» **Extract to read**:
- - - - - - -

# Payday



## C2C (Mar 17, 2012)

Well I enjoyed the outcome of todays sale immensely and confirmed a thought I had about starting to catch fur early . A number of guys I know start after coyotes about mid October saying they get just as good a price for early as those I normally get in latre November and on . WRONG. I sent furs in for a guy that hunts same area as me and he starts early , his ave today was $69 US. Mine from late November to mid December was $114 US. .. Same colors , same sizes, same skinner but grade quality was totally different . Sure am glad I waited . :thumbsup: The exchange rate is gonna make a real nice bonus as well . Also had a good outcome from a little test . I had 2 coyotes at the end of last season that were identical . Sent one to last sale and got $80US. Pretty decent , I sent the other one to this sale today and they both graded the same , this one brought $122 US, WHO KNEW ? :frusty:


----------



## teredpse (Nov 11, 2015)

Great. Looks like you have had a good year.


----------



## youngdon (Mar 10, 2010)

Nice season ! Congrats.


----------



## catcapper (Feb 11, 2010)

I knew you were gonna make more than $10.00 this season. You hauled in some nice fur.

awprint:


----------



## hassell (Feb 9, 2010)

Great news indeed, next sale should be higher. What was your high and the highest at the auction for yotes?


----------



## jimmy shutt (Jun 2, 2013)

good stuff C2C, standing by for the secrets of "the test" thinking it has something to do with the belly fur????

time to lace up those Muck boots yer fun time is over........I can see your Pop knocking on the door tomorrow bright and early just-a-pointing at the that rock wall, but he's pointing on the inside....time to make some babies!!!!

be safe at work, you had a fantastic season!!!


----------



## C2C (Mar 17, 2012)

catcapper said:


> I knew you were gonna make more than $10.00 this season. You hauled in some nice fur.
> 
> awprint:


LOL.. Hope so ,it cost $10 each to get em skinned , Im thrilled with the payout , hope others did as well .


----------



## prairiewolf (Feb 19, 2012)

Congrats on the payout !!


----------



## Ruger (Jan 22, 2011)

That is awesome. Your hard work and dedication pay off!


----------



## C2C (Mar 17, 2012)

jimmy shutt said:


> good stuff C2C, standing by for the secrets of "the test" thinking it has something to do with the belly fur????
> 
> time to lace up those Muck boots yer fun time is over........I can see your Pop knocking on the door tomorrow bright and early just-a-pointing at the that rock wall, but he's pointing on the inside....time to make some babies!!!!
> 
> be safe at work, you had a fantastic season!!!


It seems you know me better than I thought . yes my dear old Dad is chomping at the bit now that the calves are close and it has been a great year . Gonna be a looong summer waiting to get at it again but he should now understand why I dont shoot any coyotes after fur season is done with prices like they are . As for the test , I think its just a matter of buyers getting real picky at end of the year and picking up some good fur cheap cause guys dont want to store it . I dont think Ill have anything to carry over this summer as all I have are now gone , a buddy took my last 4 with him today .


----------



## 220swift (Mar 2, 2011)

Congrats on a very good price and a great season C2C!!!!!


----------



## azpredatorhunter (Jul 24, 2012)

- - - - - - -

» **Given data**:
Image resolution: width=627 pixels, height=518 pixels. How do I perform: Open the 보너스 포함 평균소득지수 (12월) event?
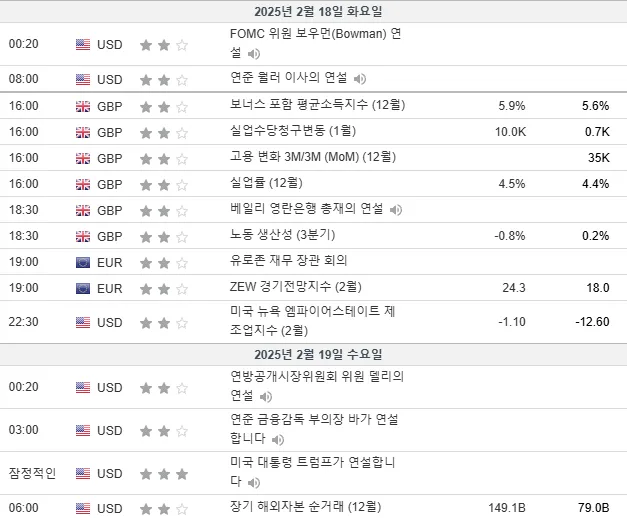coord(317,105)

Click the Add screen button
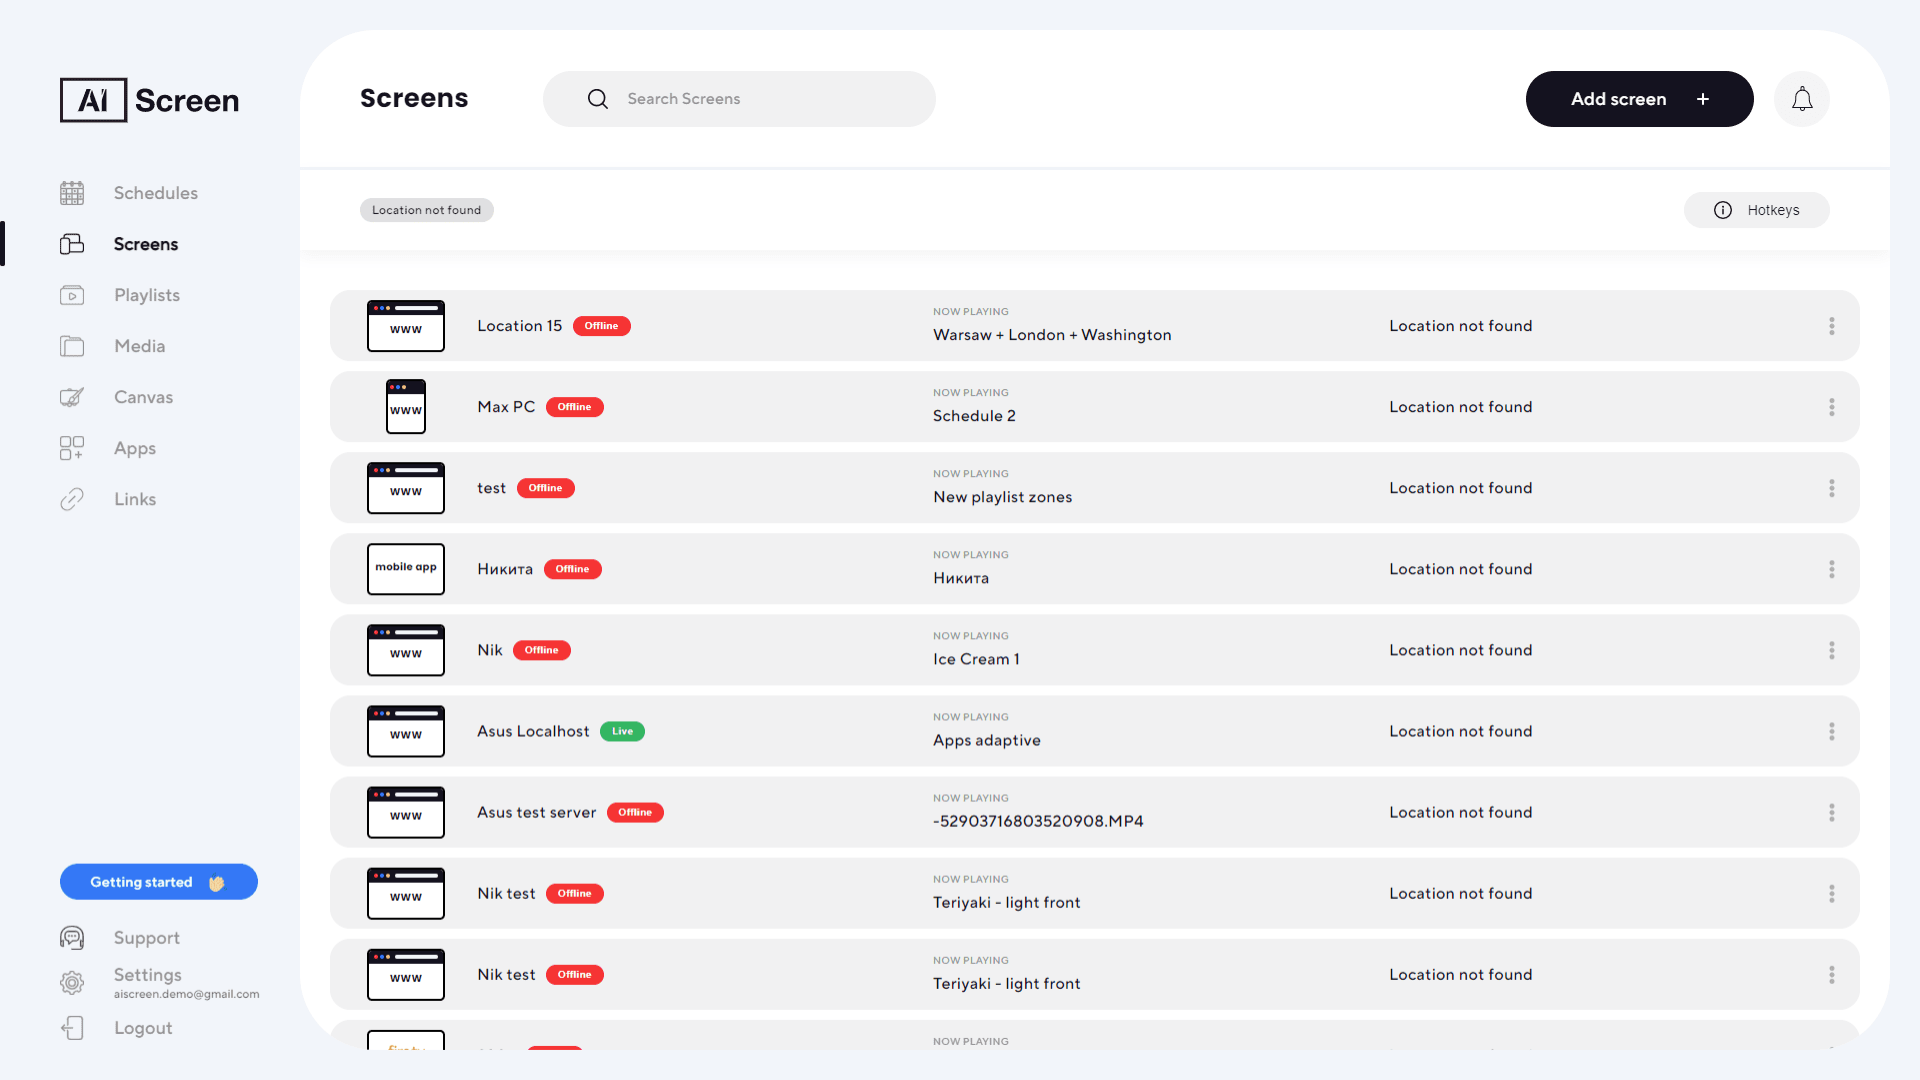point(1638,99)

- - - - - - -

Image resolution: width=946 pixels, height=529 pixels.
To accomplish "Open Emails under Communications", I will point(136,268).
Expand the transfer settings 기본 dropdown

- - - - - - -

» **Task requirements**:
1 - Answer these questions from the fur sale thread:
(a) What average price did the hunter who starts early receive?
(b) How much did it cost C2C to have each coyote skinned?
(c) How does C2C explain the result of the test?
2 - Reproduce word for word the passage of the fur sale thread that opens with the words containing "## catcapper (Feb" and closes with "auction for yotes?".
The data may be set aside; none of it is needed here.

» **Results**:
1 -
(a) $69 US.
(b) $10 each.
(c) Buyers get very picky at the end of the year and pick up good fur cheaply because sellers do not want to store it.

2 -
## catcapper (Feb 11, 2010)

I knew you were gonna make more than $10.00 this season. You hauled in some nice fur.

awprint:


----------



## hassell (Feb 9, 2010)

Great news indeed, next sale should be higher. What was your high and the highest at the auction for yotes?